**** ENTRIES PROVIDED ****
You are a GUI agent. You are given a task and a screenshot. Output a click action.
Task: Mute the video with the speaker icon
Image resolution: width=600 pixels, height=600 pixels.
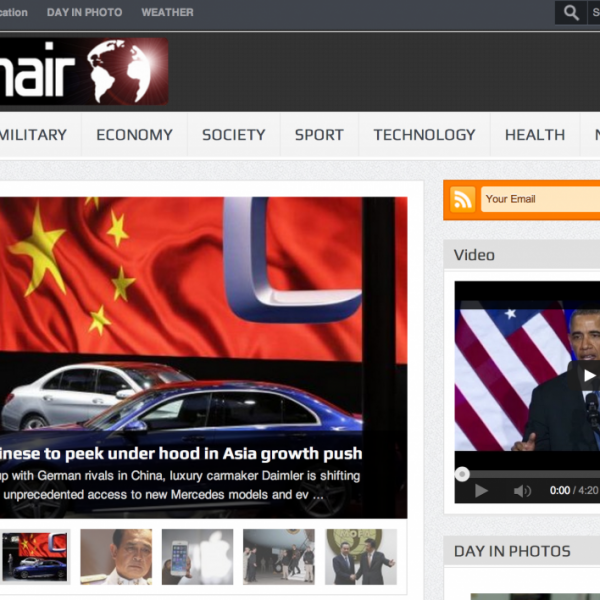click(x=522, y=490)
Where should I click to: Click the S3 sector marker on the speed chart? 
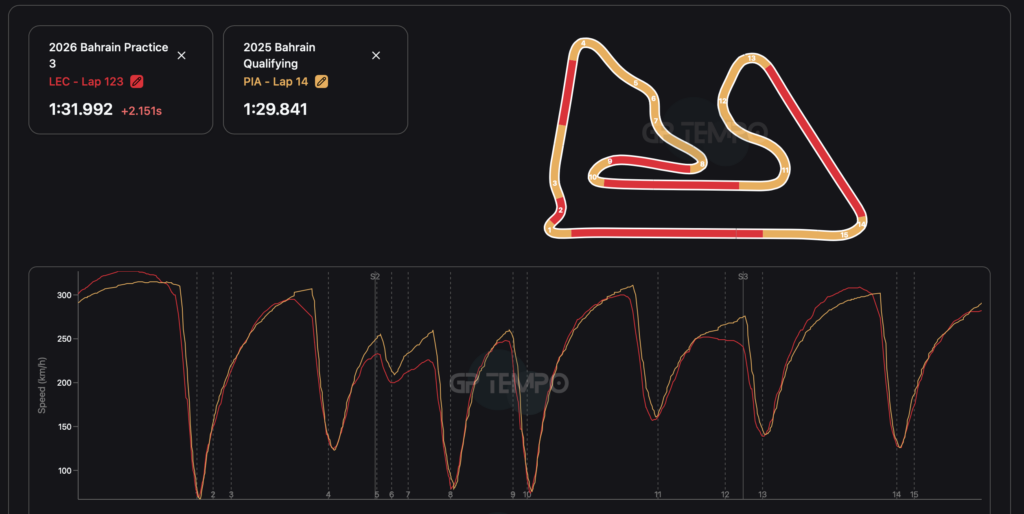(742, 276)
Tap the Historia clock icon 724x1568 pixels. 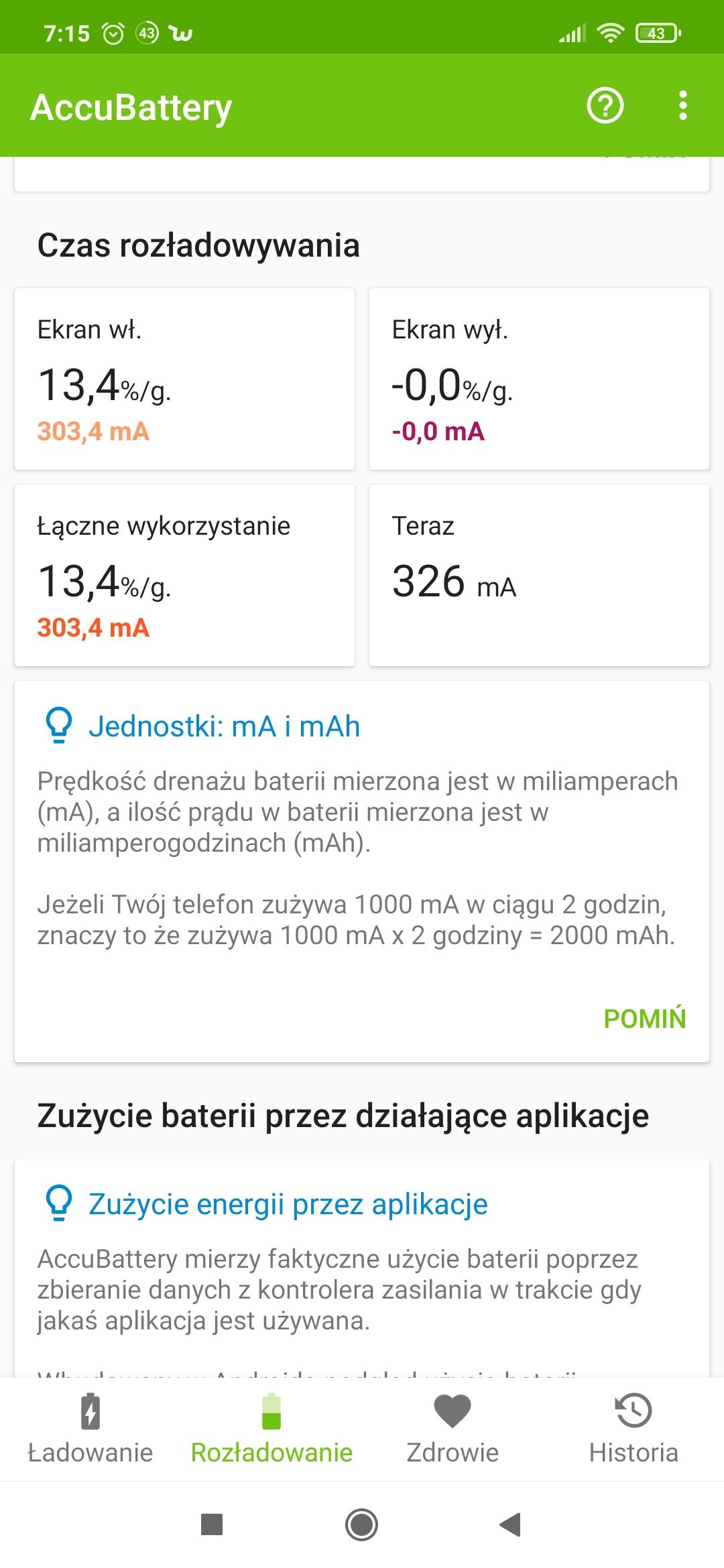click(633, 1411)
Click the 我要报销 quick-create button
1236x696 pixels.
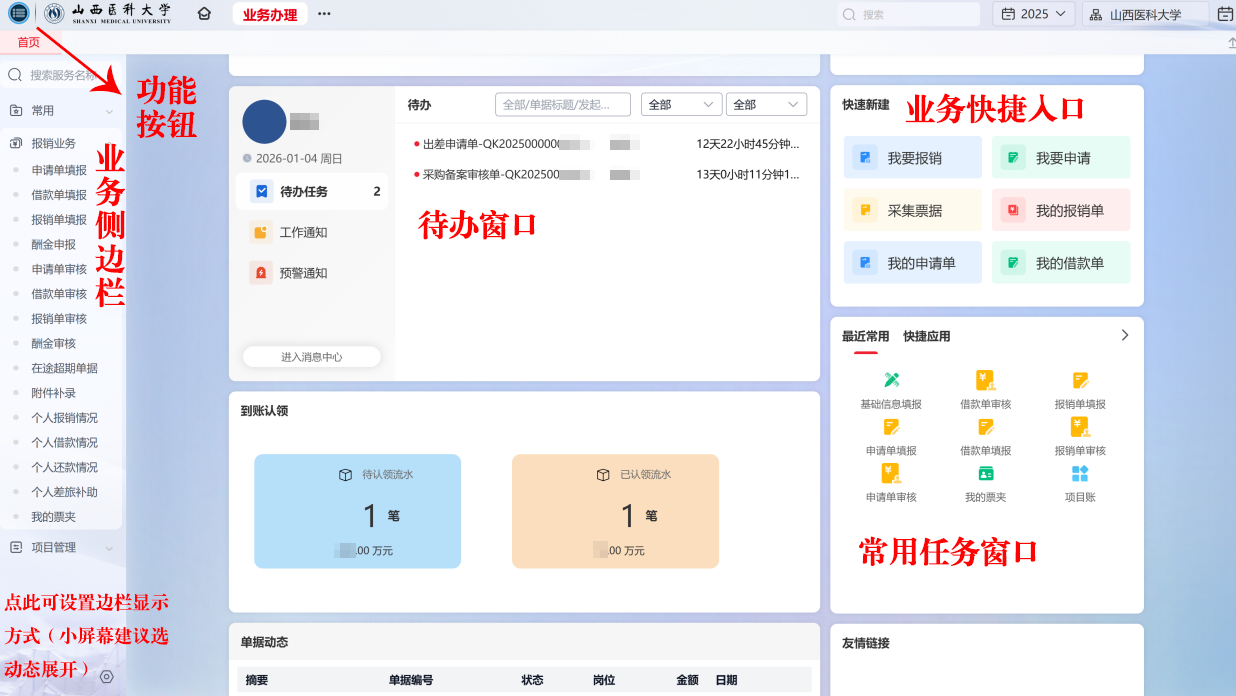tap(912, 158)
****
### WHAT TO WORK ON
Revise the rows between the line holding "Click the 我要报销 quick-create button" and the end of the rows, inclusive, changing "quick-create button" to "shortcut button" and keeping everything else the same. Leave the pictures out of your answer.

### FINAL RESULT
Click the 我要报销 shortcut button
1236x696 pixels.
tap(912, 158)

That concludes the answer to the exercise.